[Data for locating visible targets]
____

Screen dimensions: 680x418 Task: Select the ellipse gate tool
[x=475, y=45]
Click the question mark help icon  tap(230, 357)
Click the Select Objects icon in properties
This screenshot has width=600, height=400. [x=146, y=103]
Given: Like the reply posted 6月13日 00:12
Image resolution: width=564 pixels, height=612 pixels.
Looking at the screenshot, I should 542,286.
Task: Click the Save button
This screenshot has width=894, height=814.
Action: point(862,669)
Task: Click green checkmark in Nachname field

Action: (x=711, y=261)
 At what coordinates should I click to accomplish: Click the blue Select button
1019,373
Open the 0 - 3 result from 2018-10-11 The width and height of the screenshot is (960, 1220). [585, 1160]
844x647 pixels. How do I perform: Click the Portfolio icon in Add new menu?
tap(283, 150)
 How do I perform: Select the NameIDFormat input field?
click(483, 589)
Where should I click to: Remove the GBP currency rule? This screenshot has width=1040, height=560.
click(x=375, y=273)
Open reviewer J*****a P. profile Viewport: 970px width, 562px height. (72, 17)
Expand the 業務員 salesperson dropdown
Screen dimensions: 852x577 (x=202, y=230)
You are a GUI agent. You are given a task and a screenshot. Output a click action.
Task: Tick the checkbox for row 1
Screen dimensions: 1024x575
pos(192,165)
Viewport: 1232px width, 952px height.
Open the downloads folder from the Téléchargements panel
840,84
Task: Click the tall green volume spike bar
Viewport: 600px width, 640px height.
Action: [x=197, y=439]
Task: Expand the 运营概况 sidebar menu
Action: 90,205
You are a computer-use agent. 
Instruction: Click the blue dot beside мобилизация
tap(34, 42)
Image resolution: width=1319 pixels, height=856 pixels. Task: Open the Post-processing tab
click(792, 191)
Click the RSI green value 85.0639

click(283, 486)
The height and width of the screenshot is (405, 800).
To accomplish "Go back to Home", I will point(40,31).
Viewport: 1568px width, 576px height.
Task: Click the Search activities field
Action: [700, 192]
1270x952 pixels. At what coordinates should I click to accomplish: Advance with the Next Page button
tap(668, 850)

____

Return every line of the material above without a single change.

Result of the task ->
Screen dimensions: 680x418 Task: Select the ellipse gate tool
[x=475, y=45]
Click the question mark help icon  tap(230, 357)
Click the Select Objects icon in properties
This screenshot has width=600, height=400. [x=146, y=103]
Given: Like the reply posted 6月13日 00:12
Image resolution: width=564 pixels, height=612 pixels.
Looking at the screenshot, I should 542,286.
Task: Click the Save button
This screenshot has width=894, height=814.
Action: point(862,669)
Task: Click green checkmark in Nachname field

Action: (x=711, y=261)
 At what coordinates should I click to accomplish: Click the blue Select button
1019,373
Open the 0 - 3 result from 2018-10-11 The width and height of the screenshot is (960, 1220). [585, 1160]
844x647 pixels. How do I perform: Click the Portfolio icon in Add new menu?
tap(283, 150)
 How do I perform: Select the NameIDFormat input field?
click(483, 589)
Where should I click to: Remove the GBP currency rule? This screenshot has width=1040, height=560.
click(x=375, y=273)
Open reviewer J*****a P. profile Viewport: 970px width, 562px height. (72, 17)
Expand the 業務員 salesperson dropdown
Screen dimensions: 852x577 (x=202, y=230)
You are a GUI agent. You are given a task and a screenshot. Output a click action.
Task: Tick the checkbox for row 1
Screen dimensions: 1024x575
pos(192,165)
Viewport: 1232px width, 952px height.
Open the downloads folder from the Téléchargements panel
840,84
Task: Click the tall green volume spike bar
Viewport: 600px width, 640px height.
Action: [x=197, y=439]
Task: Expand the 运营概况 sidebar menu
Action: 90,205
You are a computer-use agent. 
Instruction: Click the blue dot beside мобилизация
tap(34, 42)
Image resolution: width=1319 pixels, height=856 pixels. Task: Open the Post-processing tab
click(792, 191)
Click the RSI green value 85.0639

click(283, 486)
The height and width of the screenshot is (405, 800).
To accomplish "Go back to Home", I will point(40,31).
Viewport: 1568px width, 576px height.
Task: Click the Search activities field
Action: [700, 192]
1270x952 pixels. At what coordinates should I click to accomplish: Advance with the Next Page button
tap(668, 850)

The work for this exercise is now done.